Using "utilitarian and functional criteria" to decide the value of a human life can lead to "serious violations of the rights of the weakest people" and create "great injustice and inequality," he told members of the Pontifical Academy of Social Sciences April 11.

The academy, formed by scholars from around the globe, held a three-day plenary session on "Disability and the Human Condition" at the Vatican.

Meeting with them on the last day of their conference, Pope Francis highlighted a "less visible and very insidious" aspect of today's culture that erodes the value of disabled persons in the eyes of society: "the tendency that leads one to consider their own existence a burden to his- or herself and to his or her loved ones."

"The spread of this mentality transforms the throwaway culture into a culture of death," he said.

The pope condemned the idea that certain lives are "not needed," such as the unborn who are aborted or the elderly who pursue assisted suicide.
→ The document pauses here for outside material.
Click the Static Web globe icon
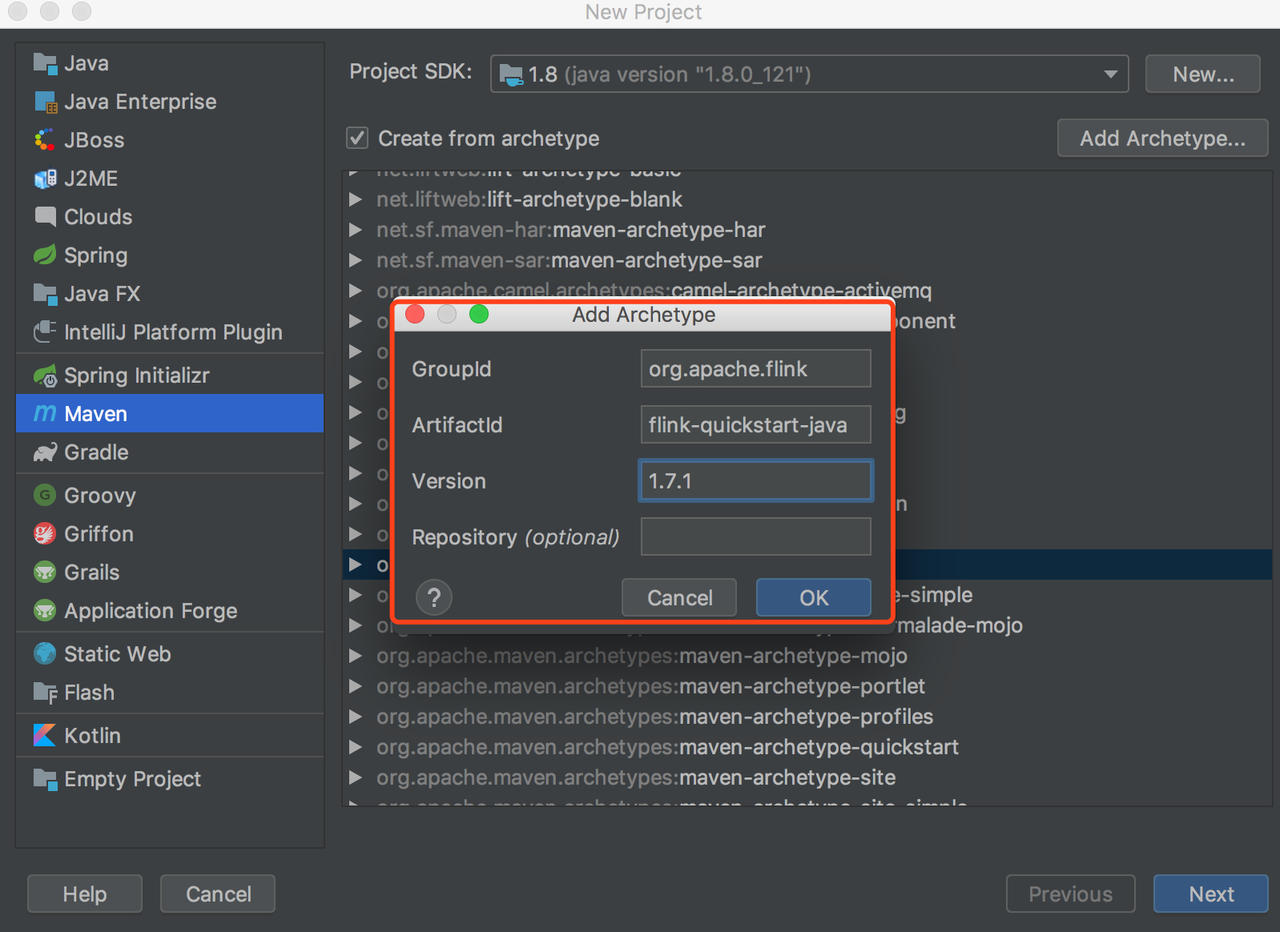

To combat a "throwaway culture," Pope Francis proposed promoting a "culture of inclusion" which removes the barriers that impede all people from accessing basic rights and freedoms.

While he said such active efforts are predominantly seen in economically developed countries, the pope encouraged the international community to support the efforts of poorer nations to further include disabled persons in all fields of society, including education, culture, work and sport.

Yet Pope Francis also noted that true inclusion occurs "when people with disabilities are not passive recipients but participate in social life as protagonists of change."

The pope underscored the injustice of people and their families being pushed to the margins of society due to disability, particular in poor countries, but he noted how even in wealthier contexts a person's disability "is considered a 'personal tragedy'" and not taken into consideration by the whole of society.

Jesus did not ignore or turn away people with disabilities, he said, rather he went out to meet them and "changed the meaning of their experience."

"Indeed, for him, every human condition, even those marked by great limitations, is an invitation to weave a singular relationship with God who makes people flourish once again," the pope said.